This chapter focuses on the immune, nonimmune, acquired, and hereditary thrombocytopenias. In particular, it covers immune thrombocytopenic purpura (ITP) and alloimmune thrombocytopenia (AIT) in the fetus and newborn. However, an attempt is made to discuss all of the clinically significant thrombocytopenias. References to more detailed reviews and to specific articles in certain areas are provided. Areas that would benefit from additional research are highlighted as well.
IMMUNE THROMBOCYTOPENIC PURPURA
After chemotherapy-induced thrombocytopenia, ITP is among the most common causes of acquired thrombocytopenia. It has been estimated to affect approximately 1 in 10 000 in the general population, about half of whom are children, and to account for 0.18% of hospital admissions. ITP is caused by autoreactive antibodies that bind to platelets, shorten their life span, and, in an unknown percentage of cases, impair platelet production.

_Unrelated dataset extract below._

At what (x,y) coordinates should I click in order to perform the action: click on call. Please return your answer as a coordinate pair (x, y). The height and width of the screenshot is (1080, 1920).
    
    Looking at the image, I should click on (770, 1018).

The clinical presentation of ITP varies from the acute onset of severe thrombocytopenia and important mucosal bleeding to the discovery of mild asymptomatic thrombocytopenia during evaluation of another illness or on a routine checkup. ITP can occur as an isolated, “idiopathic” condition or it may accompany other systemic disorders, such as systemic lupus erythematosus (SLE) or chronic lymphocytic leukemia. Considerable progress has been made in understanding the pathophysiology of ITP. Several new treatment modalities have been introduced during the past 5 to 10 years.